> [To be done]: Recast the stretch of the data that opens with the line containing "is (261, 356)." and closes with the line containing "Open the Teams" as a JSON list of strings, one string per line and no entries for blank lines. Include both of those end lines, and leave out everything else.

(Records from a dataset)

----

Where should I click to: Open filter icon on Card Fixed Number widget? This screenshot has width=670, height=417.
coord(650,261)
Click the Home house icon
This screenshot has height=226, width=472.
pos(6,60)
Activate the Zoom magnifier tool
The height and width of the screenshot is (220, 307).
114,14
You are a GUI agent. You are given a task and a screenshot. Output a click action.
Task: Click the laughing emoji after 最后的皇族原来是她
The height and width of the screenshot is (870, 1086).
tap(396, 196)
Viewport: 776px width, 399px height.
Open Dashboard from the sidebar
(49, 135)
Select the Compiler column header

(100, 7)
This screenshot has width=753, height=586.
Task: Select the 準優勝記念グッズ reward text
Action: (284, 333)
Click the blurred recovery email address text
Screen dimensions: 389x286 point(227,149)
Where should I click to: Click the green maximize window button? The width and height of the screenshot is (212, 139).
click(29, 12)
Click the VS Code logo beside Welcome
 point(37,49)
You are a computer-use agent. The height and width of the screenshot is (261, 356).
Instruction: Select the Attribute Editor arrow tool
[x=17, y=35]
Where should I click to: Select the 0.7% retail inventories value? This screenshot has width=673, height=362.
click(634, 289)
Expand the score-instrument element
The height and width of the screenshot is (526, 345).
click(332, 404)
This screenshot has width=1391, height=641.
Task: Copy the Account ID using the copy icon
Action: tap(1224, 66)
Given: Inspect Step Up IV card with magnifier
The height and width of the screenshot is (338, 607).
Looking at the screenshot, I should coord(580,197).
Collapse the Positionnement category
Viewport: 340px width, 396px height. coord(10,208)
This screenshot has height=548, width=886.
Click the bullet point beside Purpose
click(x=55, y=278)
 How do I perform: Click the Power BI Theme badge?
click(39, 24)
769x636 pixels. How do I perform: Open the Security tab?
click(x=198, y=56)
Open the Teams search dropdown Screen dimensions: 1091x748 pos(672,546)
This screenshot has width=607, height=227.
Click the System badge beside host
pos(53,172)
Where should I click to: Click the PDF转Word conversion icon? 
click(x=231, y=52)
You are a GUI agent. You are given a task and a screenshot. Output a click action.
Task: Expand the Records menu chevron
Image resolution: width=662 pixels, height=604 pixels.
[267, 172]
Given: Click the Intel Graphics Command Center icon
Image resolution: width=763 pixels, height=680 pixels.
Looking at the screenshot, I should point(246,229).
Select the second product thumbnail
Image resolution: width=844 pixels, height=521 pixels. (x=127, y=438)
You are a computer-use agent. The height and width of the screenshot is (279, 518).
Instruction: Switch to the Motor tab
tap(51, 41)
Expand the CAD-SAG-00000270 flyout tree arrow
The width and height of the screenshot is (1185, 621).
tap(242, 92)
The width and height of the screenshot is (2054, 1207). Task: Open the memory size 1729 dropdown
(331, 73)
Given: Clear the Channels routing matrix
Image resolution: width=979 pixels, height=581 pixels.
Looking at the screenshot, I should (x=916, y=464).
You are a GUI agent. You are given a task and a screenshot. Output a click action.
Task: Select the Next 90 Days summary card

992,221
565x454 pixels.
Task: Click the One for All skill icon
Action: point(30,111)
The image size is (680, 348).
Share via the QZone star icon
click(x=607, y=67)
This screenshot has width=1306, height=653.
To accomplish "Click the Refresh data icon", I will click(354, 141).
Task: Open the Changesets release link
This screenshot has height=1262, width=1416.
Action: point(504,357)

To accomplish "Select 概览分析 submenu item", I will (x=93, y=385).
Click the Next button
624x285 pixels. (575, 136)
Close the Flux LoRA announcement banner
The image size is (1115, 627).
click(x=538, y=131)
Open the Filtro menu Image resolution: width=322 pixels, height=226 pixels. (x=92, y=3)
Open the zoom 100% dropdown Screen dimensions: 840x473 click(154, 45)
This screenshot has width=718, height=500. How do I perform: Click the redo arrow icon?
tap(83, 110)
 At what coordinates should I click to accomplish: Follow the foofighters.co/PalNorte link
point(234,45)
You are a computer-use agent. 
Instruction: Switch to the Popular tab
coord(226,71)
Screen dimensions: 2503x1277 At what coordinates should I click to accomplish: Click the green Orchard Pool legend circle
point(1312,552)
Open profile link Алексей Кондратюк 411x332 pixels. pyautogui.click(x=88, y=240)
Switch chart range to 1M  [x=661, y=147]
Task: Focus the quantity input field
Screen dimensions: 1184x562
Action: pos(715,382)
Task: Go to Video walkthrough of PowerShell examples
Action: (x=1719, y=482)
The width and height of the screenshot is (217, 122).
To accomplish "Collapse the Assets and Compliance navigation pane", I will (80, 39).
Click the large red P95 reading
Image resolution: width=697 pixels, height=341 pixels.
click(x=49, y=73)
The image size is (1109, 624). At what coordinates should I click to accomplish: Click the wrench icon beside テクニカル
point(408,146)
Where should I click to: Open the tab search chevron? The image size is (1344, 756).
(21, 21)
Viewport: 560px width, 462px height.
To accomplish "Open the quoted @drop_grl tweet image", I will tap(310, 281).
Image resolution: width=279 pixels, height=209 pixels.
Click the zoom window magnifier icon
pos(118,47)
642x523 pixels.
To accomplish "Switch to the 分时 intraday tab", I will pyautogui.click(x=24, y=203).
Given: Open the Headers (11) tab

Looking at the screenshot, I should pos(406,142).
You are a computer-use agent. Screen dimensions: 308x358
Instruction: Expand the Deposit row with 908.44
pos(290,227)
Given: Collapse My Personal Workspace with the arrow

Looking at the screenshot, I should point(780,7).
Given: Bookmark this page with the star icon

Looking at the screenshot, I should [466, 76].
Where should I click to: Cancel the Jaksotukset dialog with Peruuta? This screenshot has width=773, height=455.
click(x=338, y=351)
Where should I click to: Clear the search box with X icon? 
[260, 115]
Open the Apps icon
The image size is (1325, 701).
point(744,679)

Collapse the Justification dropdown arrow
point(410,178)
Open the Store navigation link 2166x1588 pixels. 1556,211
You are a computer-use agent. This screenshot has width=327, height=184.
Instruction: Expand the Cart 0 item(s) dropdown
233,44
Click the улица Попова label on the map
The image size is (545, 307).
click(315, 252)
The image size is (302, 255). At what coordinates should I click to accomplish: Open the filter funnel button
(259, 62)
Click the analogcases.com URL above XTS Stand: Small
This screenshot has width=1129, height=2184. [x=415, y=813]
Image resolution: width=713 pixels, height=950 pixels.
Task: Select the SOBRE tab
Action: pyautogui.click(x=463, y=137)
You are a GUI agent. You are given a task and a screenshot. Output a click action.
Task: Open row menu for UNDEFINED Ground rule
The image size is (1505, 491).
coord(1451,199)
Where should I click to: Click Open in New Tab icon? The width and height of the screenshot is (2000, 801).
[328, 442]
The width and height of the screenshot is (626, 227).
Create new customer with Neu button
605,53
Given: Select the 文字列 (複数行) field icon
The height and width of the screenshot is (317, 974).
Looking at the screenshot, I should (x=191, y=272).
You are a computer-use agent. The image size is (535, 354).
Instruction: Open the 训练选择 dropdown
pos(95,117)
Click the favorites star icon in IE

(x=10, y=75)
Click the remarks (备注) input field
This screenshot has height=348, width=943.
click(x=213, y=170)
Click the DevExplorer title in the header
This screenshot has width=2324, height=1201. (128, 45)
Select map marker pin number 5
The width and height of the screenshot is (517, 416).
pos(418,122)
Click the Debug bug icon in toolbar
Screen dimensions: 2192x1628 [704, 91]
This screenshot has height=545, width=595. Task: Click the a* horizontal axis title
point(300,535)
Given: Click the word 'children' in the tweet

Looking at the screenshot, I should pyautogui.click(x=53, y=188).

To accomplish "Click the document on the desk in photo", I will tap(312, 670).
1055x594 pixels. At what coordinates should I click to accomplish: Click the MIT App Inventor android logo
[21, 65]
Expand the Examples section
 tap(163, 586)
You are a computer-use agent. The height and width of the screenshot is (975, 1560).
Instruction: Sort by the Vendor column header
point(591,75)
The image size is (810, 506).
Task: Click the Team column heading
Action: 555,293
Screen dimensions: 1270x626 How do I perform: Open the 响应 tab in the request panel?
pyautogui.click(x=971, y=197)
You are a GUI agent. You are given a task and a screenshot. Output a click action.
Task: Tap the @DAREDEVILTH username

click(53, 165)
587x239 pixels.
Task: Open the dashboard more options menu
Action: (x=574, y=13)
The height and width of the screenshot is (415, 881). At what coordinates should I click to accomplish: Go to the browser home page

----

> [Result of the task]:
[
  "You are a computer-use agent. The height and width of the screenshot is (261, 356).",
  "Instruction: Select the Attribute Editor arrow tool",
  "[x=17, y=35]",
  "Where should I click to: Select the 0.7% retail inventories value? This screenshot has width=673, height=362.",
  "click(634, 289)",
  "Expand the score-instrument element",
  "The height and width of the screenshot is (526, 345).",
  "click(332, 404)",
  "This screenshot has width=1391, height=641.",
  "Task: Copy the Account ID using the copy icon",
  "Action: tap(1224, 66)",
  "Given: Inspect Step Up IV card with magnifier",
  "The height and width of the screenshot is (338, 607).",
  "Looking at the screenshot, I should coord(580,197).",
  "Collapse the Positionnement category",
  "Viewport: 340px width, 396px height. coord(10,208)",
  "This screenshot has height=548, width=886.",
  "Click the bullet point beside Purpose",
  "click(x=55, y=278)",
  " How do I perform: Click the Power BI Theme badge?",
  "click(39, 24)",
  "769x636 pixels. How do I perform: Open the Security tab?",
  "click(x=198, y=56)",
  "Open the Teams search dropdown Screen dimensions: 1091x748 pos(672,546)"
]